═════ Verilen Metin ═════
Yetiştiricilikte kullanılan karma yemlerin yapımında farklı yöntemler kullanılması yem kalitesini etkileyen diğer önemli bir faktördür.

Balık yemi üretiminde pres ve extruder yöntemleri kullanılmaktadır.

Yöntemler arasındaki fark yemin şekillendirildiği aşamada ortaya çıkmakta, diğer aşamalar ve kullanılan ekipmanlar genelde tüm karma yem yapım tekniklerinde aynı olup şu şekildedir (Kop ve Korkut, 2002):

• Hammaddelerin fabrikaya alımı ve depolanması

• Tartım

• Öğütme

• Karıştırma

• Şekillendirme (işleme)

• Soğutma

• Yağlama

• Eleme

• Paketleme

Bu aşamalar Şekil 2.1 de görüldüğü gibidir.

Şekil 2.1. Yem Fabrikası Akış Şeması ( FAO,1980)
═════
Yem üretimi metninde "Yetiştiricilikte kullanılan karma" ifadesinden "extruder yöntemleri kullanılmaktadır." ifadesine kadar olan bölümü hiçbir değişiklik yapmadan kopyalayınız.
═════ Kaynak Veriler ═════
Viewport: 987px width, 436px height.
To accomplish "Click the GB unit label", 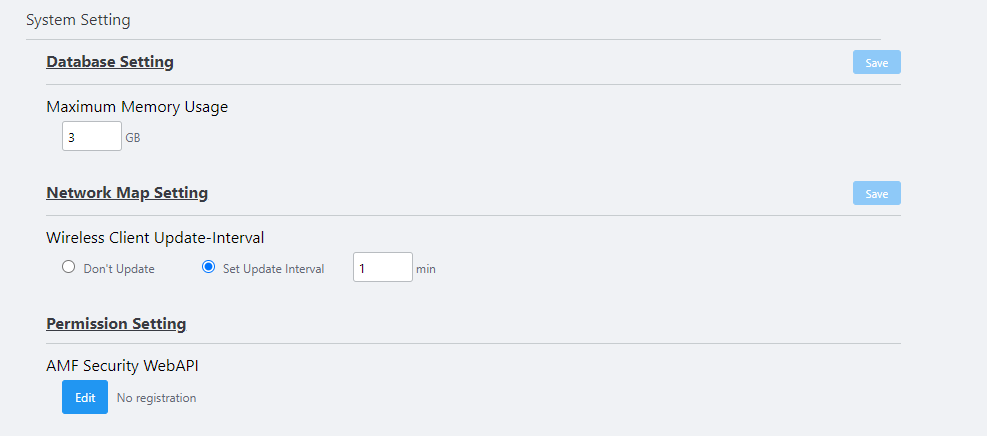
═════
Yazılı Çözüm:
Yetiştiricilikte kullanılan karma yemlerin yapımında farklı yöntemler kullanılması yem kalitesini etkileyen diğer önemli bir faktördür.

Balık yemi üretiminde pres ve extruder yöntemleri kullanılmaktadır.